Вдруг щелкнул замок в коридоре, дверь в комнату отворилась настежь, влетел дядя Сережа, зажег свет и, увидев меня, так же стремглав выбежал обратно, даже не поздоровавшись со мной. Я ничего не поняла и выбежала за ним. Он стоял на площадке лестницы, махал руками, как мельница, и, задыхаясь, кричал вниз:
— Зиночка! Она здесь! Зиночка, Зиночка, поднимайся — она здесь, пришла!
Меня чуть не раздавили в объятиях. Тетя Зина так расплакалась, что никак не могла успокоиться.
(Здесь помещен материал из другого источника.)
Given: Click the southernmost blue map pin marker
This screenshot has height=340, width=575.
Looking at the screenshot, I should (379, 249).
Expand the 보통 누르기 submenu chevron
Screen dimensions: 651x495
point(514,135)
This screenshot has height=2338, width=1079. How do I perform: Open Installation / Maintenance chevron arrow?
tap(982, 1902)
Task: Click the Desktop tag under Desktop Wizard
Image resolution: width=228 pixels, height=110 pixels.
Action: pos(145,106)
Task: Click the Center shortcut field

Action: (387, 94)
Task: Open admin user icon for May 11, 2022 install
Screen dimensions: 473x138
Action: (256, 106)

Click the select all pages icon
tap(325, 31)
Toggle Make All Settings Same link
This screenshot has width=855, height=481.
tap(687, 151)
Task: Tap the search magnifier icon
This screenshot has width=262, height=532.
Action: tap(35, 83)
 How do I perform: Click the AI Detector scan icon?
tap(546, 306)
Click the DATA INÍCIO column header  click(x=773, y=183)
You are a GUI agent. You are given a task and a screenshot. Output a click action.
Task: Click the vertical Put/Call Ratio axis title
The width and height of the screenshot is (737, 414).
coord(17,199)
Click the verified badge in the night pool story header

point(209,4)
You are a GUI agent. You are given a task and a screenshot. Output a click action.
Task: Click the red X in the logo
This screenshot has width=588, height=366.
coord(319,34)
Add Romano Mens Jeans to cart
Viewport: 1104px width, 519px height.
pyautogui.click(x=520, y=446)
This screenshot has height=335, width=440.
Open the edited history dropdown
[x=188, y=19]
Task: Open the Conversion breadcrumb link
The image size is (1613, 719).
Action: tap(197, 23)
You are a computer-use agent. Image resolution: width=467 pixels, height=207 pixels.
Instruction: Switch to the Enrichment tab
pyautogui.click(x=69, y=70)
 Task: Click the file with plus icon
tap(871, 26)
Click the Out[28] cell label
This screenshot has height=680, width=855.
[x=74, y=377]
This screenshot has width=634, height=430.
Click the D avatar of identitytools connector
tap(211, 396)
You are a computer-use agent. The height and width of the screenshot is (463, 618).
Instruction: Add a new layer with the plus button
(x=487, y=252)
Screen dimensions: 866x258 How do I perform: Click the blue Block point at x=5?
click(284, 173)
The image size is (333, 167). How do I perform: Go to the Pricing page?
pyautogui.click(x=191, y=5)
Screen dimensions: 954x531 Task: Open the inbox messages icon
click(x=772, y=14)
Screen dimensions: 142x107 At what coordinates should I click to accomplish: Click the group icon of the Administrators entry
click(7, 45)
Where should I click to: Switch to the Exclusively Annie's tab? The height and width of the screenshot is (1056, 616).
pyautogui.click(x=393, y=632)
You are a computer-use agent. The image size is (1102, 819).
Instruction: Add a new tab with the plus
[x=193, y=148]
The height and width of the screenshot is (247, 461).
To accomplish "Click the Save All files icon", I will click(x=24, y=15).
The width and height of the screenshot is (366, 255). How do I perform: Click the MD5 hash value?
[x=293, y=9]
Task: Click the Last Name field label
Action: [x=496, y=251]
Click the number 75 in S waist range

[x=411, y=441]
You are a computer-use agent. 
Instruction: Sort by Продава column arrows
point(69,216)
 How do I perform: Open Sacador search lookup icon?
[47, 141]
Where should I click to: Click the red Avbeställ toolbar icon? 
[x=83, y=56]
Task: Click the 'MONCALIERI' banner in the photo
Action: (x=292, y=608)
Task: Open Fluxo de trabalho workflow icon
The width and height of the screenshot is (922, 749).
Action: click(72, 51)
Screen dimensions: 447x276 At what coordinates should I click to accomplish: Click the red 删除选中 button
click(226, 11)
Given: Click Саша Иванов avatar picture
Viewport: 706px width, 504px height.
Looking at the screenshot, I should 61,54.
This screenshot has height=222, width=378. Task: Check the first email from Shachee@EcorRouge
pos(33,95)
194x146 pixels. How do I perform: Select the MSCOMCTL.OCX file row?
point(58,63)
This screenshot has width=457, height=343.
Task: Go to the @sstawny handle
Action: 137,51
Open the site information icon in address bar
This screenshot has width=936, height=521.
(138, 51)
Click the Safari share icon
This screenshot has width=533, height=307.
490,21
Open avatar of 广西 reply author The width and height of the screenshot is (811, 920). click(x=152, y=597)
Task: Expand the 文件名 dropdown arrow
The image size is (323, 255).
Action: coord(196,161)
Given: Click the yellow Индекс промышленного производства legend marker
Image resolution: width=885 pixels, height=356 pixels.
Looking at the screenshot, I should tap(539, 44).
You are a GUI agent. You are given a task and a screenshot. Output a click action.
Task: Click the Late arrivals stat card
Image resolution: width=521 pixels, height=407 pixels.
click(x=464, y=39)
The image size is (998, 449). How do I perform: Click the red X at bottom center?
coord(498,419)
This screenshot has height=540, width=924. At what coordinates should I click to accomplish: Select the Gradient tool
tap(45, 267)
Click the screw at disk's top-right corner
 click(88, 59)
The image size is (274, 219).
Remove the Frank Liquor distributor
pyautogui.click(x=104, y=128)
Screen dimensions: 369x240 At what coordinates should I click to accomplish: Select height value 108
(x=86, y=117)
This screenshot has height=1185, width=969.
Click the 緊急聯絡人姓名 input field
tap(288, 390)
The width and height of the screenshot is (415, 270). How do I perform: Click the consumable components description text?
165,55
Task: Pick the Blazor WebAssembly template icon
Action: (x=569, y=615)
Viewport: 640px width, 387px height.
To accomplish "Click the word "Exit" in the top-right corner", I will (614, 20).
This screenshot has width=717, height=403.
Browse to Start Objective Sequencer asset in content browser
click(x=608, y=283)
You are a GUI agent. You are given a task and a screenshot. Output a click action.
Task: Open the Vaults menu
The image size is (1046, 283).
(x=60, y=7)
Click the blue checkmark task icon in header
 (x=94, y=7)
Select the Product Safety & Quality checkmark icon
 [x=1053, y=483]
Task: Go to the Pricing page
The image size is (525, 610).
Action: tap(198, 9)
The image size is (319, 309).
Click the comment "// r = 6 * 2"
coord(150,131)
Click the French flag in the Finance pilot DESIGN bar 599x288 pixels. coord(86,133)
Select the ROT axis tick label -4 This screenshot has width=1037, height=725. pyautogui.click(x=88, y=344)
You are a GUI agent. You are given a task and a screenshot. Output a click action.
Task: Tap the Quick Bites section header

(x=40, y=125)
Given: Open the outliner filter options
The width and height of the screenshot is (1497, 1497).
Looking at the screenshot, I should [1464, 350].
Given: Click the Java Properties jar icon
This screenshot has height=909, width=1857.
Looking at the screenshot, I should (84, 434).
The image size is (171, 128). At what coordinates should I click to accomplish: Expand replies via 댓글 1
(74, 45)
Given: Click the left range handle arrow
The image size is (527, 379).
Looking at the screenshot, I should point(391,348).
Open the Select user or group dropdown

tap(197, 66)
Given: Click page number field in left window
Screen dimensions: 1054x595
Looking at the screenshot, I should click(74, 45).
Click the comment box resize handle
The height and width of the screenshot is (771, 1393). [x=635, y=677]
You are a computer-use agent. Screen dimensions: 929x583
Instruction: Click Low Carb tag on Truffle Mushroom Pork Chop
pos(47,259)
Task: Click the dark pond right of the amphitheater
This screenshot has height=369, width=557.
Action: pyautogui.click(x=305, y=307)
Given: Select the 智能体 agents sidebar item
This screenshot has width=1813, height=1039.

У нее было больное сердце, дядя Сережа усадил ее в кресло и бросился к шкапчику за лекарством, но не успел он ей накапать его в стаканчик, как тетя Зина вскочила и, смешно приподняв юбку, стала плясать по комнате в одних чулках и петь: «Лорочка наша нашлась, нашлось наше золотце, ха-ха-ха-ха-ха-ха-ха!» Потом ей опять стало плохо, потом она вспомнила, что я голодная, и умчалась на кухню. Пока там что-то разогревалось, она то и дело снова заглядывала в комнату, чтобы убедиться, что я в самом деле сижу там.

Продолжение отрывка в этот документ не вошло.